Apre domani, sabato 7 ottobre, in piazzale Gazzadi, 4 a Sassuolo dalle ore 18 la mostra
di Mimmo Cocchi “Il mio tappeto rosso”. La mostra rimarrà aperta sino al 29 ottobre coi seguenti orari: sabato e domenica 10-13 – 16-19 e martedì e venerdì dalle 17 alle 19.


Per l’occasione la recensione di Emilio Rentocchini:


Nell’esistenza di ognuno c’è almeno un momento di non ritorno, un attimo, un episodio, un tempo che parla straniero e ci costringe a inseguirlo, per poterlo comprendere, e di riflesso -un riflesso immediato e epocale- sentirci più nostri e avverarci.

Capita a tutti, ogni volta che la strada s’incurva, di percepirsi necessitati a rinascere o forse soltanto a pre-essere, nel senso che il nuovo che osiamo ammettere è tanto fondo e irrisolto, da sapere di voce già udita e quasi riavuta: basta allungarsi brucianti in quello spazio interiore prodotto proprio dal fatto di non averne mai captato, fino ad allora, la misteriosa presenza.

Per Emidio Cocchi, il non ritorno si chiama ritorno: da un viaggio nordafricano, che le opere qui esposte non vogliono però raccontare, né tantomeno descrivere, ma incarnare nel segno del corpo, che prende se stesso a modello spirituale e perimetra così, e solo così, l’esperienza del mondo.
C’è la crudezza delle cose che diviene la loro unica verità, la foga dei sensi brillanti di luce desiderata, la notte maturata di soli ancestrali e brividi densi di se’.

Non a caso, i lavori qui esposti sono il prodotto di una esplosione, di una tensione covata nella vita precedente e gridata in modi apparentemente impropri, per materiali e tecniche adottate, tutti assolutamente poco convenzionali. Esiste comunque qualcosa di meno convenzionale di un precipizio di una scoperta?
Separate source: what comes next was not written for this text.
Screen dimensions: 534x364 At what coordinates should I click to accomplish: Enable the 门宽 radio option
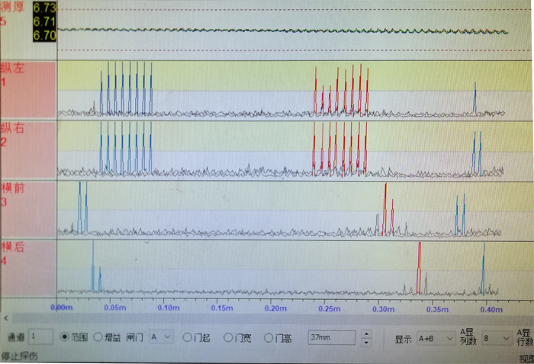point(228,337)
La carta da pacchi, l’olio stradiluito, ogni scelta o non scelta sa diventare necessità. Le dimensioni, le più disparate: ma nessuno, mi pare, possa dare dimensione ufficiale a un destino non proprio.
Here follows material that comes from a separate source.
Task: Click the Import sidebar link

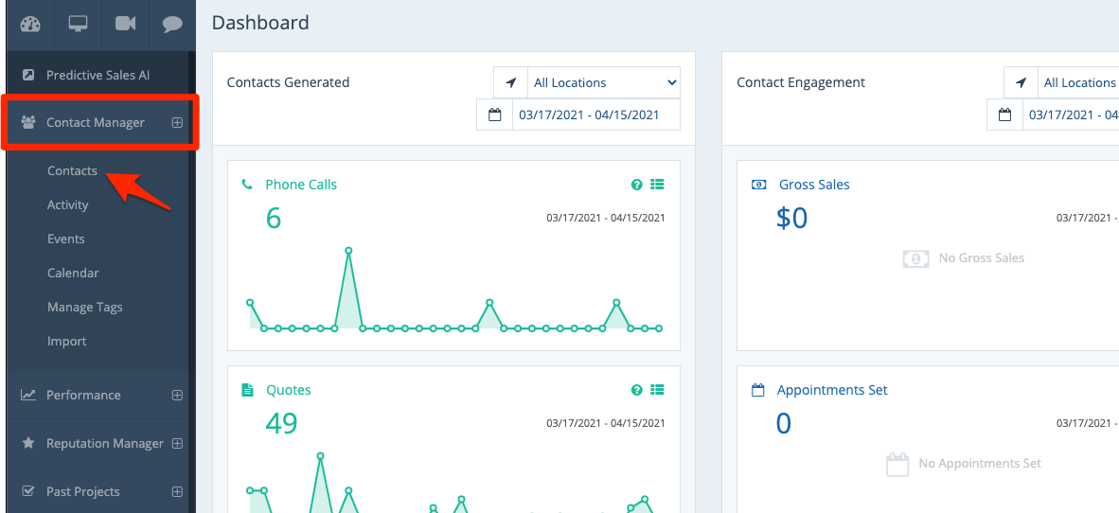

In Cocchi, dopo l’impeto creativo, subentrano rapidamente la stanchezza e il rifiuto per l’opera realizzata, che spesso viene distrutta o quantomeno accantonata. Stupisce allora sapere che i quadri esposti appartengono a un periodo lontano, sono stati infatti realizzati in un breve e intensissimo lasso di tempo, nei primi anni Novanta. Ciò, sia chiaro, deve soprattutto rincuorare, perché diventa conferma dell’importanza centrale che essi hanno per l’autore, se non solo li ha salvati da se stesso, ma addirittura li propone in questa sua personale.
C’è in essi, evidentemente, traccia di quella percussione in avanti che, a suo tempo, ha deviato l’attesa e ha destato di colpo la carne profonda, facendone finalmente il fuoco della vita e dell’arte di Emidio Cocchi.